US reshoring index hits record high even before COVID-19 pandemic
US companies sourced substantially fewer manufactured goods last year from 14 Asian countries tracked in annual study, while US domestic manufacturing held steady
US companies in 2019 sourced substantially fewer manufactured goods from 14 traditional Asian trading partners, apparently as a direct result of aggressive US government trade policies, according to the seventh annual Kearney US Reshoring Index.
The ongoing trade war sent the Reshoring Index to a record high in 2019.
The Reshoring Index compares US domestic manufacturing gross output to the level of manufacturing imports from 14 traditional Asian low-cost countries (LCCs): China, Taiwan, Malaysia, India, Vietnam, Thailand, Indonesia, Singapore, Philippines, Bangladesh, Pakistan, Hong Kong, Sri Lanka, and Cambodia.
The biggest loser was China, and this result bodes further ill for the still-manufacturing-focused economy, as COVID-19 has put a massive spotlight on how much production is centralised into the country, creating vulnerabilities in global supply chains.
Kearney, the global management consulting firm that calculates the index, attributes much of the big 2019 shift to a 17% decline in US imports of manufactured goods from China, which has long been the leading choice for offshore production.
Manufactured imports from Vietnam and Mexico both increased last year, evidence that US companies were starting to significantly adapt their sourcing strategies even before the COVID-19 crisis began disrupting global supply chains early in 2020.
Big Jump in Reshoring Index
In 2019, US manufacturing was steady while imports from the 14 Asian trading partners notably declined. Imports of manufactured goods from the 14 Asian LCCs shrunk to $757 billion from $816 billion in 2018—a 7.2% decrease—while US domestic manufacturing output was $6,271 billion in 2019, virtually unchanged from 2018.
Consequently, the US market imported just 12.1 cents worth of offshore production from the Asian LCCs for every $1 of domestic manufacturing gross output in 2019, nearly a full percentage point decrease in corresponding imports from the previous year.

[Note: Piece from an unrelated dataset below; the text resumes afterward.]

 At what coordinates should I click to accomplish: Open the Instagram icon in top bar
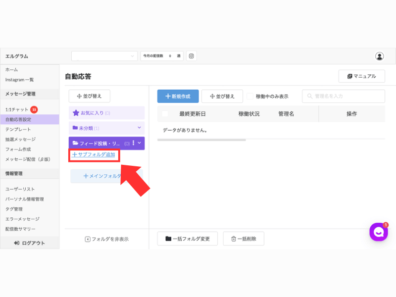pyautogui.click(x=191, y=56)
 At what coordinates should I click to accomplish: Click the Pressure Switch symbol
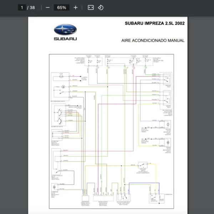(143, 165)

The US Reshoring Index is expressed in basis points (1 percent change = 100 basis points). A positive index number indicates net reshoring. The precise 2019 Reshoring Index calculation is: 2018 import/domestic manufacturing ratio of 13.058 percent minus corresponding 2019 ratio of 12.077 percent = 0.98 change, or 98 bps. The resulting Reshoring Index of 98 is by far the highest yet registered. The previous index high was 11 bps in 2011. The index came in as low as -112 bps as recently as 2015.
US trade policies were the main driver of trade dynamics among and between the various countries exporting manufactured goods to the US in 2019. While US manufacturing imports from China declined, imports from the other Asian LCC countries increased by $31 billion in 2019. Similarly, manufacturing imports from Mexico rose $13 billion.
"Much of China's loss was Vietnam's gain," said Patrick Van den Bossche, Kearney partner and co-author of the study. "Of the $31 billion in US imports that shifted from China to other Asian LCCs, almost half (46%) was absorbed by Vietnam, which exported $14 billion more manufactured goods to the US in 2019 than it did in 2018."
"The door for these insurgents was clearly opened by ongoing US–China trade disputes, as their gains were mainly in product categories impacted by tariffs," observed Yuri Castano, Kearney manager and co-author of the study. "Apparently, the trade war jolted US companies to start rethinking and reshaping their supply networks."
Costs, risk and resilience
"2020 dawned with a disruption of a new order of magnitude―COVID-19," noted Brooks Levering, Kearney partner and co-author of the study. "We anticipate that the harsh lessons of this crisis will compel companies to go much further in rethinking their sourcing strategies― indeed, their entire supply chains."
"Three decades ago," Van den Bossche observes, "US producers began manufacturing and sourcing in China for one reason: costs. The US–China trade war brought a second dimension more fully into the equation―risk―as tariffs and the threat of disrupted China imports prompted companies to weigh surety of supply more fully alongside costs. COVID-19 brings a third dimension more fully into the mix, and arguably to the fore: resilience―the ability to foresee and adapt to unforeseen systemic shocks."
"The current crisis is exposing vulnerabilities that cannot be addressed with short-term fixes and minor tinkering," Levering adds. "Companies can build more resilience into their supply chains by ensuring they can nimbly sense and pivot in response to unexpected demands and disruptions. This is the key to providing customers the products they need, particularly during times of crisis."